**Dataset extract**
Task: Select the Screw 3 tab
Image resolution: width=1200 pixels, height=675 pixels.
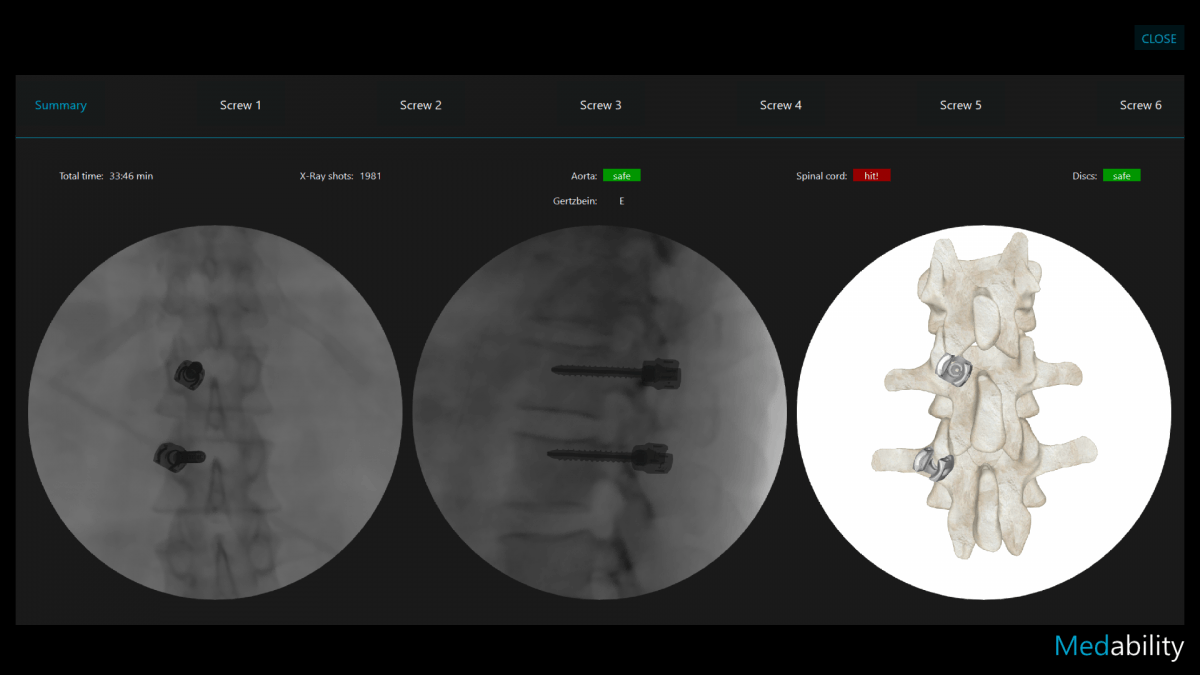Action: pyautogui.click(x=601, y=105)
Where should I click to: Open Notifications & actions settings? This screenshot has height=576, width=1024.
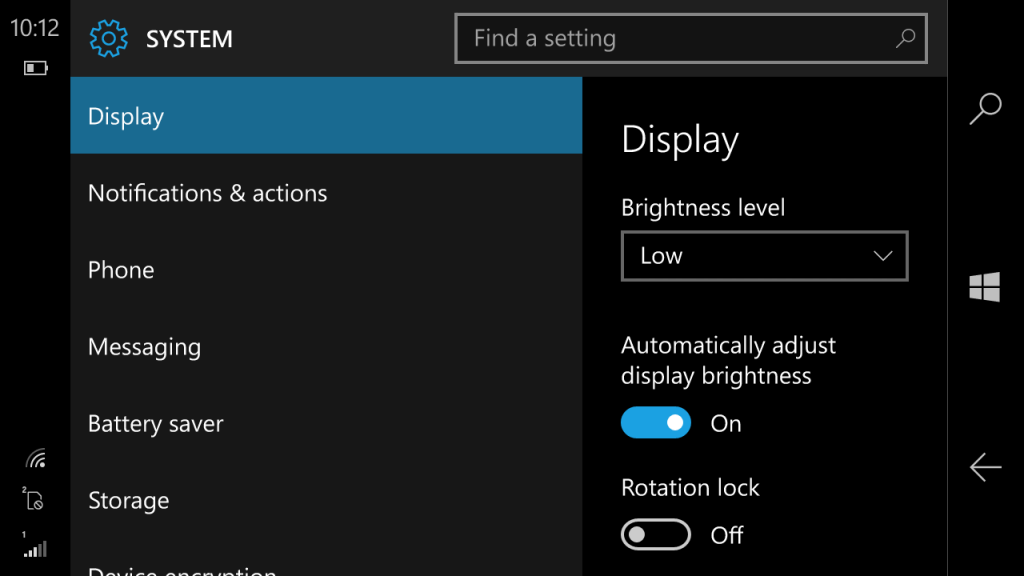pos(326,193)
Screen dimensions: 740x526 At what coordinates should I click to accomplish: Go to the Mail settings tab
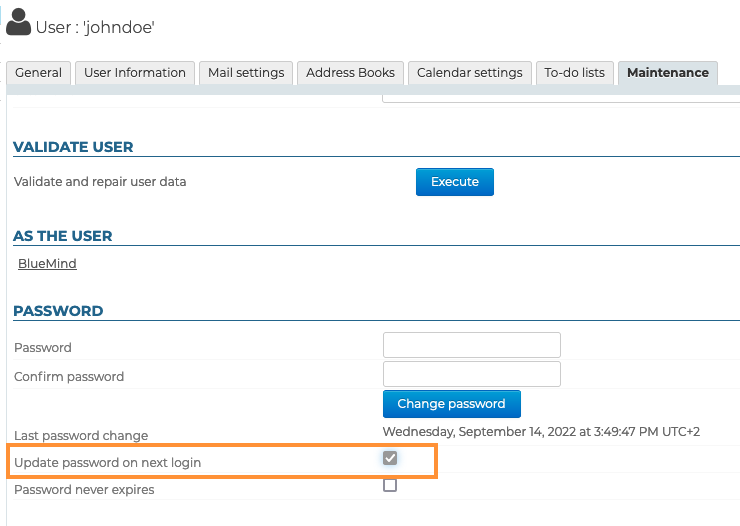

**What the exercise asks**
Once the pictures are set aside, retype the rest of the listing exactly.

**Task output**
Task: Select the Screw 3 tab
Image resolution: width=1200 pixels, height=675 pixels.
Action: pyautogui.click(x=601, y=105)
Where should I click to: Open Notifications & actions settings? This screenshot has height=576, width=1024.
pos(326,193)
Screen dimensions: 740x526 At what coordinates should I click to accomplish: Go to the Mail settings tab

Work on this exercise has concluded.